**Given problem**.
Please convert the data below into a Markdown table with the columns Row and Data line. Give each non-blank line its own row, numbered in order, and leave out blank lines.

**The input**.
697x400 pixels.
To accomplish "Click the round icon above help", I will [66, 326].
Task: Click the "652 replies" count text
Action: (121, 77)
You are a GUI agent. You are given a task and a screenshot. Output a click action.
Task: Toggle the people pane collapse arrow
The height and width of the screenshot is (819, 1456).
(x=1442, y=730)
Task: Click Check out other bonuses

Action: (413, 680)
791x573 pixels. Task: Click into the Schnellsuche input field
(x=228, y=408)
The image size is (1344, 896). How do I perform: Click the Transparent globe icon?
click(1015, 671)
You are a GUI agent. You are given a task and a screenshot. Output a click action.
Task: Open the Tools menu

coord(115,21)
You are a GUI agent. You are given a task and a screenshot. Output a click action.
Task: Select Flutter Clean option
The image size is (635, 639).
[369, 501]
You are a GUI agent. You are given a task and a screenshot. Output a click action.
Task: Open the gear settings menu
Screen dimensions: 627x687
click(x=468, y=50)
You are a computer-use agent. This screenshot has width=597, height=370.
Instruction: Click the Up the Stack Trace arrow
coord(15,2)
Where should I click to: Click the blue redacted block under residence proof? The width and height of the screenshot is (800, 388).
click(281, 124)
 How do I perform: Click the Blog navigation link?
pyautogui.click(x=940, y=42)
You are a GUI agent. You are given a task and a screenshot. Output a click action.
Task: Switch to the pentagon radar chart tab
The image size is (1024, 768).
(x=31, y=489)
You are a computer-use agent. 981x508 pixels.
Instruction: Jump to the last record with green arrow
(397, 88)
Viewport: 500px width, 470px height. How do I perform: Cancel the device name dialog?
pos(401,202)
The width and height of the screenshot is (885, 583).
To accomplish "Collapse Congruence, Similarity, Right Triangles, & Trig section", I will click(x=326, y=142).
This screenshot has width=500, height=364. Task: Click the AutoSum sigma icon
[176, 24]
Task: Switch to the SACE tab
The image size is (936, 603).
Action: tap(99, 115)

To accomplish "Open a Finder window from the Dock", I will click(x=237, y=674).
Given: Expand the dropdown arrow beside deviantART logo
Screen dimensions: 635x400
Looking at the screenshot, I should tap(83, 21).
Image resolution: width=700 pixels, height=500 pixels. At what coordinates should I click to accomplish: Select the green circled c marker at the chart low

**Written answer**.
| Row | Data line |
|---|---|
| 1 | 697x400 pixels. |
| 2 | To accomplish "Click the round icon above help", I will [66, 326]. |
| 3 | Task: Click the "652 replies" count text |
| 4 | Action: (121, 77) |
| 5 | You are a GUI agent. You are given a task and a screenshot. Output a click action. |
| 6 | Task: Toggle the people pane collapse arrow |
| 7 | The height and width of the screenshot is (819, 1456). |
| 8 | (x=1442, y=730) |
| 9 | Task: Click Check out other bonuses |
| 10 | Action: (413, 680) |
| 11 | 791x573 pixels. Task: Click into the Schnellsuche input field |
| 12 | (x=228, y=408) |
| 13 | The image size is (1344, 896). How do I perform: Click the Transparent globe icon? |
| 14 | click(1015, 671) |
| 15 | You are a GUI agent. You are given a task and a screenshot. Output a click action. |
| 16 | Task: Open the Tools menu |
| 17 | coord(115,21) |
| 18 | You are a GUI agent. You are given a task and a screenshot. Output a click action. |
| 19 | Task: Select Flutter Clean option |
| 20 | The image size is (635, 639). |
| 21 | [369, 501] |
| 22 | You are a GUI agent. You are given a task and a screenshot. Output a click action. |
| 23 | Task: Open the gear settings menu |
| 24 | Screen dimensions: 627x687 |
| 25 | click(x=468, y=50) |
| 26 | You are a computer-use agent. This screenshot has width=597, height=370. |
| 27 | Instruction: Click the Up the Stack Trace arrow |
| 28 | coord(15,2) |
| 29 | Where should I click to: Click the blue redacted block under residence proof? The width and height of the screenshot is (800, 388). |
| 30 | click(281, 124) |
| 31 |  How do I perform: Click the Blog navigation link? |
| 32 | pyautogui.click(x=940, y=42) |
| 33 | You are a GUI agent. You are given a task and a screenshot. Output a click action. |
| 34 | Task: Switch to the pentagon radar chart tab |
| 35 | The image size is (1024, 768). |
| 36 | (x=31, y=489) |
| 37 | You are a computer-use agent. 981x508 pixels. |
| 38 | Instruction: Jump to the last record with green arrow |
| 39 | (397, 88) |
| 40 | Viewport: 500px width, 470px height. How do I perform: Cancel the device name dialog? |
| 41 | pos(401,202) |
| 42 | The width and height of the screenshot is (885, 583). |
| 43 | To accomplish "Collapse Congruence, Similarity, Right Triangles, & Trig section", I will click(x=326, y=142). |
| 44 | This screenshot has width=500, height=364. Task: Click the AutoSum sigma icon |
| 45 | [176, 24] |
| 46 | Task: Switch to the SACE tab |
| 47 | The image size is (936, 603). |
| 48 | Action: tap(99, 115) |
| 49 | To accomplish "Open a Finder window from the Dock", I will click(x=237, y=674). |
| 50 | Given: Expand the dropdown arrow beside deviantART logo |
| 51 | Screen dimensions: 635x400 |
| 52 | Looking at the screenshot, I should tap(83, 21). |
| 53 | Image resolution: width=700 pixels, height=500 pixels. At what coordinates should I click to accomplish: Select the green circled c marker at the chart low |